After three decades of writing essays, I still wanted to do creative work. I wondered, what's the point of living a whole life if you're not willing to try to do what you want to do? Three years ago I stopped writing for Time; now I've practically dropped everything but the TV pieces in favor of fiction. I've been an essayist primarily, but this book is just as serious a comment on the themes that have always concerned me: self-aggrandizement, ostentation, the spoiling of nature.
Does it come as easily to you?
I'm an amateur at this. When I started out writing, I thought I would be a poet, and I studied poetry with Robert Lowell at Harvard. But I didn't have talent or patience, especially patience. I wanted to be noticed, and being a journalist was a way to be noticed. But to be able to start the day and dream into my subject, not to turn to my notes, not to look at a quotation—not to do any of the other things I do as a journalist—to wonder about Harry March [Rosenblatt's cranky novelist protagonist living in the Hamptons] and what he'll do next... the novel is the product of a mood and state of mind entirely free.
Is Harry March like you?
He's nuts—that helps—totally antisocial, unfit for human company. And we share the same work, the same worldview: that the world today is self-absorbed, self-promoting, indeed self-everything, involved only with the ego. What Harry prefers is a quieter view of life, a time when people thought of others. Harry is odd and funny—sometimes intentionally. And, as it is for Harry, Dr. Johnson's "The Vanity of Human Wishes" is certainly one of my favorite poems. Johnson spoke for the modest, reasonable man.

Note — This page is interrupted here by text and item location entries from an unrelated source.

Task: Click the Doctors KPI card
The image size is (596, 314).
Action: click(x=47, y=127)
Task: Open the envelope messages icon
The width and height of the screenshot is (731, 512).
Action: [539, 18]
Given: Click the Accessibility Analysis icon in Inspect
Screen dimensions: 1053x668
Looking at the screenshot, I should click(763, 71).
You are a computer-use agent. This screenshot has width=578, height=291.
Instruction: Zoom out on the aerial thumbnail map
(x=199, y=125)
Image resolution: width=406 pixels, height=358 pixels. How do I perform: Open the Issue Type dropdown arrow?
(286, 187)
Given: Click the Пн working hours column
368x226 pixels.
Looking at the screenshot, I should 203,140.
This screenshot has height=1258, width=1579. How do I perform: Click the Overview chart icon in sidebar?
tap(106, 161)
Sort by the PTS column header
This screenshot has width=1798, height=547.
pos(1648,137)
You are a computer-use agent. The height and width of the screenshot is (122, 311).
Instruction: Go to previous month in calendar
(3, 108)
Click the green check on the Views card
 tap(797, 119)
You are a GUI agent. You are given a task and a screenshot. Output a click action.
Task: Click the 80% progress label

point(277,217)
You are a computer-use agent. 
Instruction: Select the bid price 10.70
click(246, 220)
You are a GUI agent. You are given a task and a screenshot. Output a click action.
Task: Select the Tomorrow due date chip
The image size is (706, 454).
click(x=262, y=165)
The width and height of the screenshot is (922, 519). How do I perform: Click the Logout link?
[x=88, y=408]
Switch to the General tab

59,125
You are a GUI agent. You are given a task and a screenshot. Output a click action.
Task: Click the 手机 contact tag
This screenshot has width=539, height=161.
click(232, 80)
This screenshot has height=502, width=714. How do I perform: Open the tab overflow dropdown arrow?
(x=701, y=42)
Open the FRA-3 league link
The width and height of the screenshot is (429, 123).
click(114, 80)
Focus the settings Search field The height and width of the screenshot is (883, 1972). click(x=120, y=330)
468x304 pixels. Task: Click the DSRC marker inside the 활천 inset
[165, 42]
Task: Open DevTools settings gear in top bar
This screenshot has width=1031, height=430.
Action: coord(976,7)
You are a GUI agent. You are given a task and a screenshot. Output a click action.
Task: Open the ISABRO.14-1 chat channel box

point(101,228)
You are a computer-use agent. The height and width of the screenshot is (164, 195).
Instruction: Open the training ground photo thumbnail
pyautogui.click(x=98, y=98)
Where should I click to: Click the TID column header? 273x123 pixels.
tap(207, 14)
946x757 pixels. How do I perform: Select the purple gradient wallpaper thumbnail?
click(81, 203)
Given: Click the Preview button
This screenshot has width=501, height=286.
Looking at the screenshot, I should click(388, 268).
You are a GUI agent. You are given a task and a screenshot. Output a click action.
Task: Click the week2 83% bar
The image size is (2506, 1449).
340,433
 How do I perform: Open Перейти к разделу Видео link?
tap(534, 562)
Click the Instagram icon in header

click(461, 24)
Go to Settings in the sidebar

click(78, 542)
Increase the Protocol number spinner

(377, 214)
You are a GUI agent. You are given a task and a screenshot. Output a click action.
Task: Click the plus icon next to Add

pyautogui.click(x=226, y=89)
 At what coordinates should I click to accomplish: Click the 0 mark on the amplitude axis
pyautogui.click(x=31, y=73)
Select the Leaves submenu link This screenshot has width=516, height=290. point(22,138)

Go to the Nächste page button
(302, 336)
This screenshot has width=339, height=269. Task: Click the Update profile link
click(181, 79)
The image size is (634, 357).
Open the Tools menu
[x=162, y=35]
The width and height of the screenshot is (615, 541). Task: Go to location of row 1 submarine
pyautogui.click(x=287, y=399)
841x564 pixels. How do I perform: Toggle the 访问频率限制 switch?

He also, famously, wrote essays—
A satirical novel is like an essay standing on its head and sticking out its tongue. The point comes through the back door.
And that has trumped journalism for now?
Although journalism supported me and my family, I think I'll stay with satire—it seems to suit my nature, and I would rather make people laugh. If they're laughing at it, then they're agreeing with it.